Entries on target coordinates:
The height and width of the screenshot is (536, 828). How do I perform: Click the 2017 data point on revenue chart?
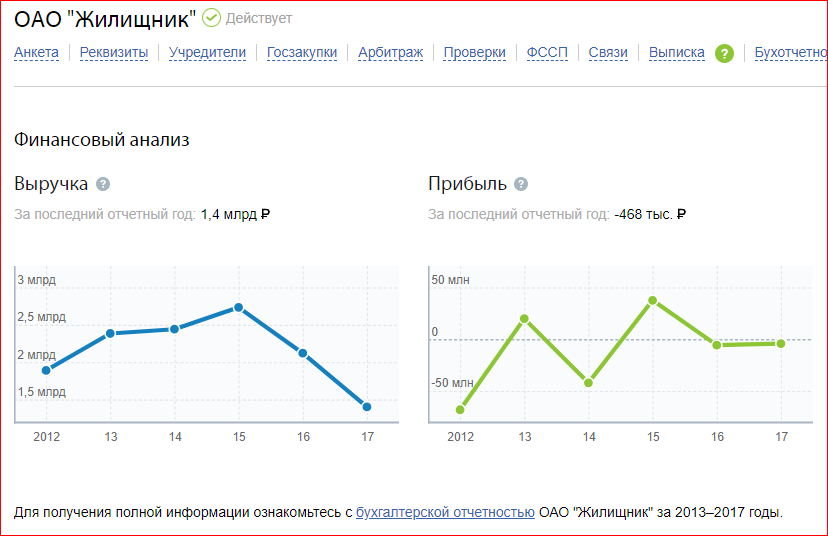point(367,407)
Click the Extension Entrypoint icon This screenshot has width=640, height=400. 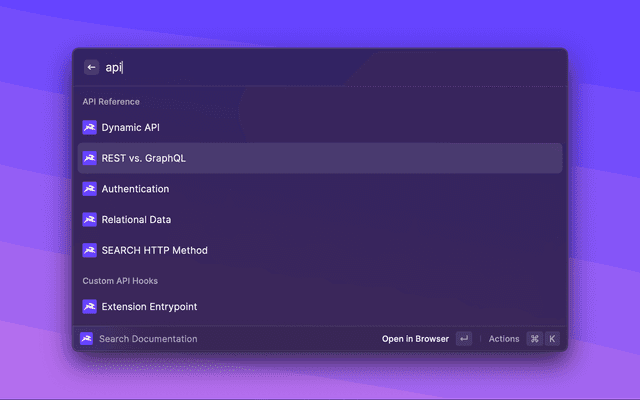[x=89, y=307]
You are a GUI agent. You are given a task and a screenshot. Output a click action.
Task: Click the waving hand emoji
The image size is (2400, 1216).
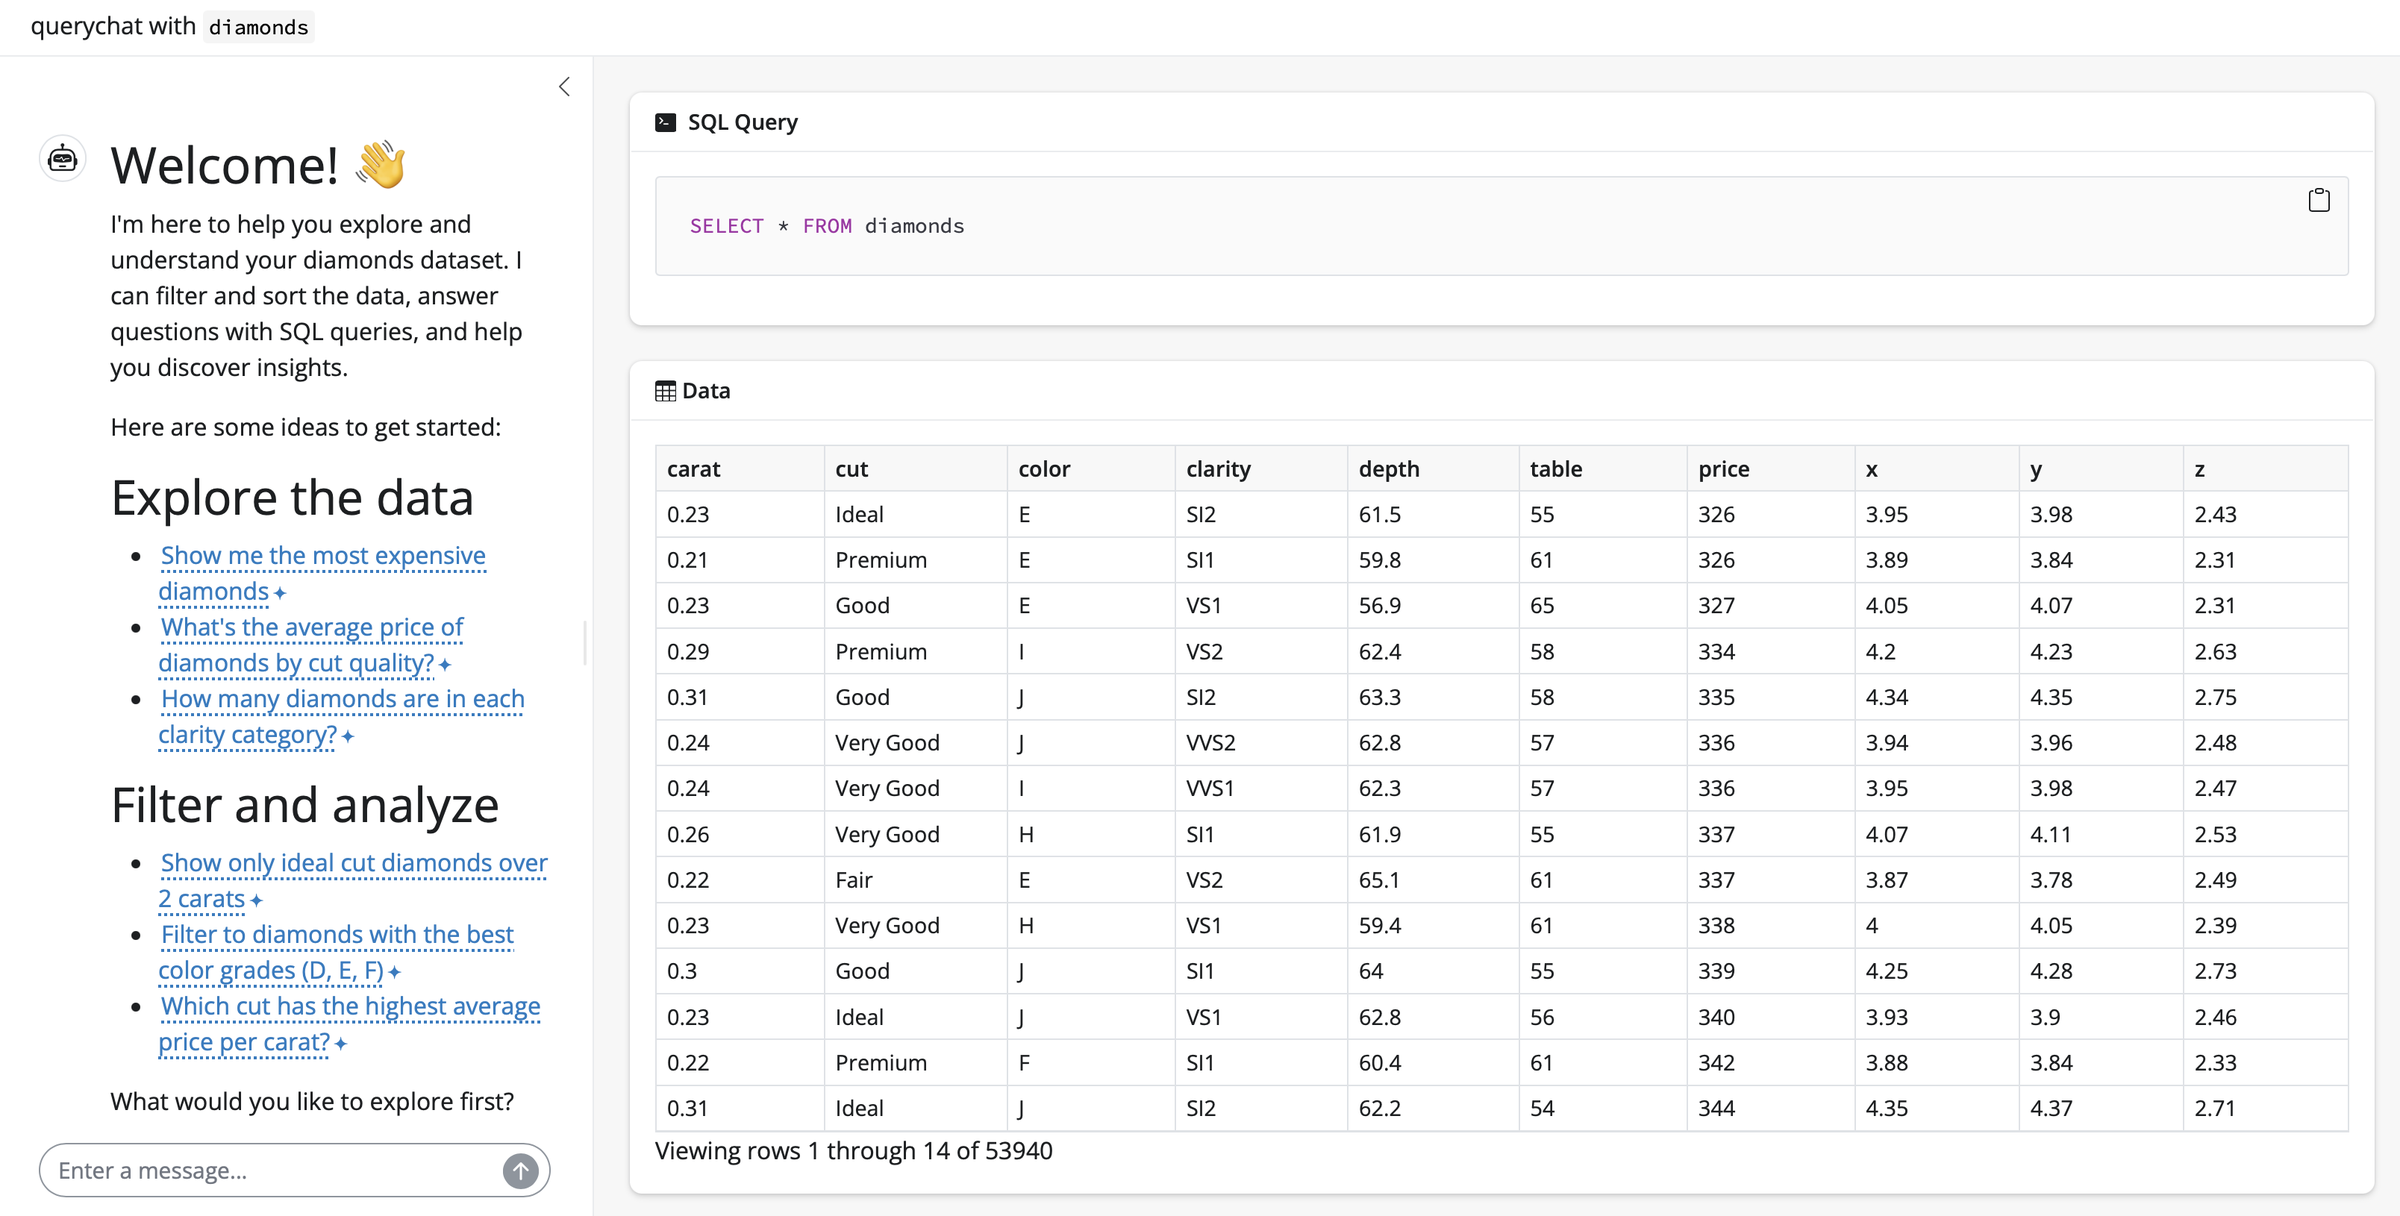point(381,165)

## DO THIS
Format the records from the line containing "You are a GUI" through the end of the records, inclusive, as a Markdown table with the columns Row and Line, skipping blank lines and leaving the pictures out.

## TASK OUTPUT
| Row | Line |
|---|---|
| 1 | You are a GUI agent. You are given a task and a screenshot. Output a click action. |
| 2 | Task: Click the waving hand emoji |
| 3 | The image size is (2400, 1216). |
| 4 | point(381,165) |